Resources for entrepreneurs and business owners include the individuals, programs and organizations that offer support. Such support could be found through a mentorship program, a bank, a coworking space, a government office, or an accounting firm, for example. Community navigation refers to the work of connecting small business owners and entrepreneurs to the complex web of existing resources in their ecosystem. Ecosystem building goes further, into the development of that network: cultivating “a system of support and resources for entrepreneurs in their communities or industries,” as the Kauffman Foundation’s Entrepreneurial Ecosystem Building Playbook outlines. This work is critical to ensuring that small businesses, which make up the bulk of all U.S. businesses, and BlPOC entrepreneurs—who our research shows are systematically underrepresented—can participate in entrepreneurial ecosystems that too often are not set up to serve them.
Government agencies have an opportunity to leverage experienced community-level entrepreneurial ecosystem builders to reach the most disconnected entrepreneurs. The new Community Navigator program, funded through the Small Business Administration (SBA), aims to connect underserved and disconnected entrepreneurs to federal and local relief programs. The program is an opportunity for the awarded support organizations to apply lessons and strategies from the existing field of entrepreneurial ecosystem building, such as the ESHIP Communities program run by Forward Cities. By prioritizing equity, the navigation program could catalyze stronger ecosystems across the country.
Using insights from two of Forward Cities’ datasets, it’s clear ecosystem builders are equipped to be effective community navigators because they are deeply rooted in their communities, are tirelessly dedicated to making connections and finding answers, and prioritize the most vulnerable entrepreneurs. I’ll start with how ecosystem building happens at a granular level.
Between October 2020 and March 2021, ecosystem builders kept detailed records of who they met with and what was discussed. Forward Cities used this data to better understand what parts of the ecosystem the ecosystem builders touch, and what primary roles they play in interactions. Below are some takeaways:
Ecosystem builders create collective knowledge through strong connections across a wide array of public and private agencies.
The ecosystem builders we work with have a deep-rooted and a growing pool of connections across government, advocacy, nonprofit and for-profit organizations. In Kansas City, for example, the ecosystem builder we work with, Gabe Muñoz, met with over 170 unique small business owners and resource providers over a 4.5 month period. This wide-reaching and diverse network allows community navigators to quickly access and share information relevant to a specific business owner’s context, allowing businesses to more easily grow and remain strong.

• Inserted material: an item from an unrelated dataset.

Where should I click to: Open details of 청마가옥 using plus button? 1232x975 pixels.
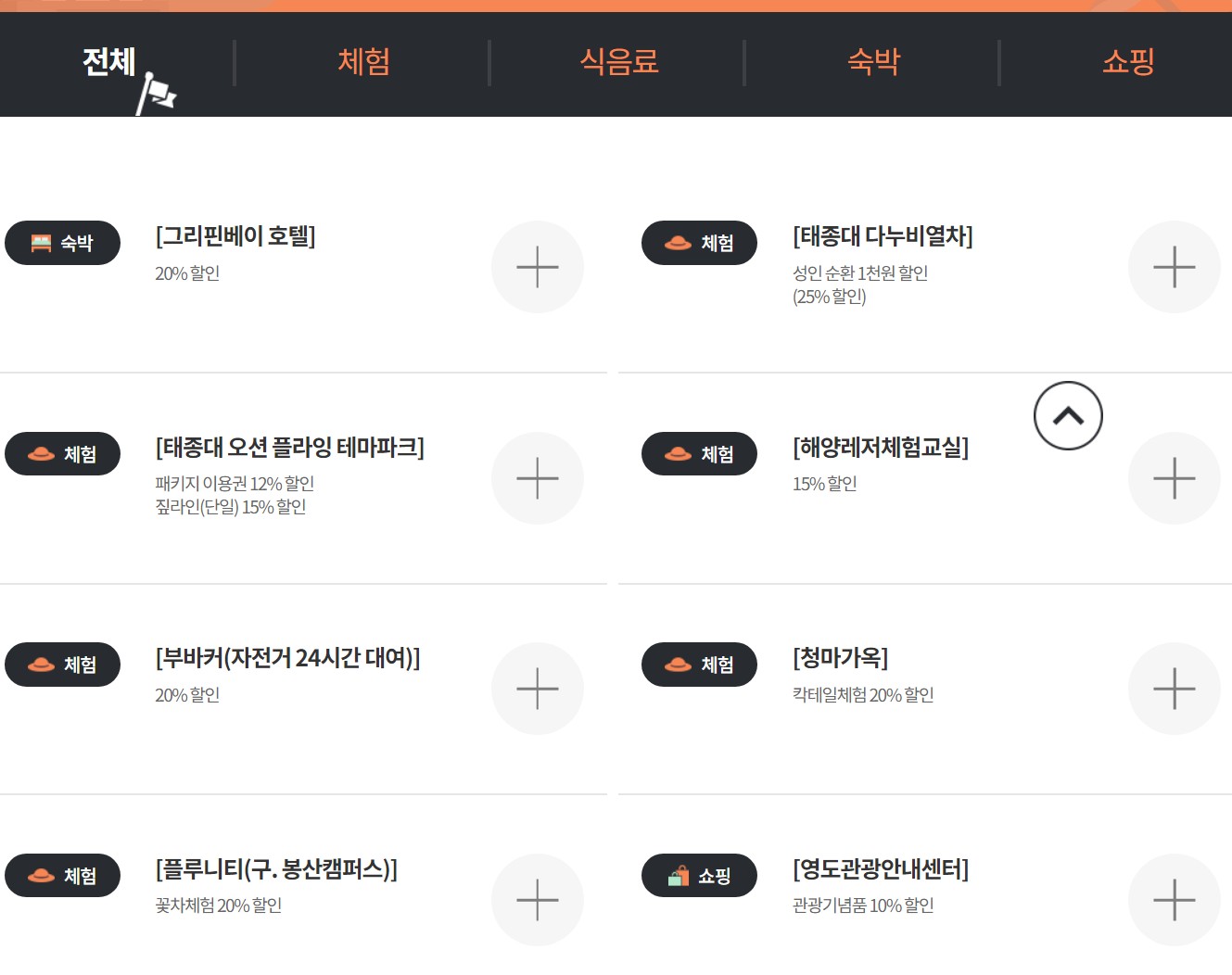1175,688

Ecosystem builders serve in several unique capacities.
Twenty percent of the time, they are a collaborator, working together with a
partner to enhance the ecosystem in some way. About 40% of the time, they are sharing or receiving information that deepens the overall awareness of what is happening in the ecosystem. They can serve in multiple capacities in the same interaction. Other roles include: connectors, bringing two previously disconnected stakeholders together, researchers, who gain knowledge around what resources exist and how to access them, and direct supporters, who work alongside small business owners. They also serve as event planners, representatives, mentors, mentees, administrators, and community leaders. Their diverse participation in the ecosystem is the core method through which they strengthen relationships, build trust, deepen ecosystem awareness and expertise, and ultimately make the ecosystem better off. Their oversight prepares them to inform any small business owner of what opportunity they might not yet be aware of, making them qualified navigators.
Given what we have learned about how ecosystem builders work, it’s no surprise that they are able to reach the most disconnected entrepreneurs and effectively connect them to the broader ecosystem. Data from the Kansas City Toolbox, a small business resource center that links individuals to federal and local resources, which is now transitioning from a pilot to a sustained nonprofit, suggests that effective community navigation is tough work, best for those most enmeshed in the local community.

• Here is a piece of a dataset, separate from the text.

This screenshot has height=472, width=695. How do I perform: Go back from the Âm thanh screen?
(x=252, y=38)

Strong community navigators bring disconnected small businesses into the ecosystem resource network.
Over 80% of the participants in the KC Toolbox pilot have not worked with an ecosystem resource before the start of the initiative. How did they reach these folks? Through a tireless stream of cold calling, in-person visits, referrals from current clients, and highlighting success stories and testimonials on various media outlets that reach diverse populations. Pulling in and creating sustainable connections to small business owners and entrepreneurs requires a dedication and financial commitment that few can find.

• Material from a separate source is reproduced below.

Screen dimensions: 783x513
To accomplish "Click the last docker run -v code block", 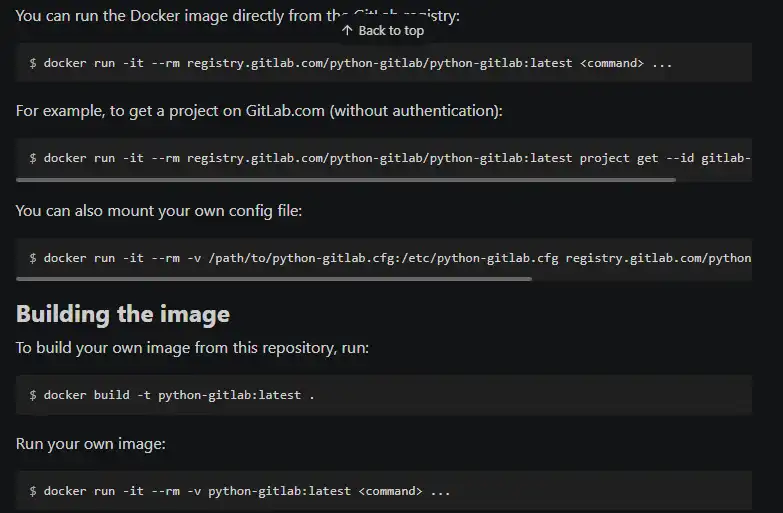I will [384, 491].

Several interactions may be required to support small business owners in submitting applications.
In the case of the KC Toolbox pilot, some met as many as seven times, and others met with as many as three different advisors to obtain the necessary expertise. This involvement speaks to the set of complex challenges faced by small business owners, such as setting up accounts, retrieving paperwork, and compiling the Paycheck Protection Program (PPP) and other new applications. A successful navigator is tireless, and focused on continual support.
Smaller loan amounts are still wins.
While 36% of participants are still waiting on their applications to be processed, the Toolbox’s PPP support initiative successfully reached the smallest, most often overlooked businesses, with over $154,000 in PPP loans already approved and an average loan amount of $10,301 dollars. With the backdrop of a federal program that was initially challenging or impossible for small businesses to reach, this is necessary progress toward relief access.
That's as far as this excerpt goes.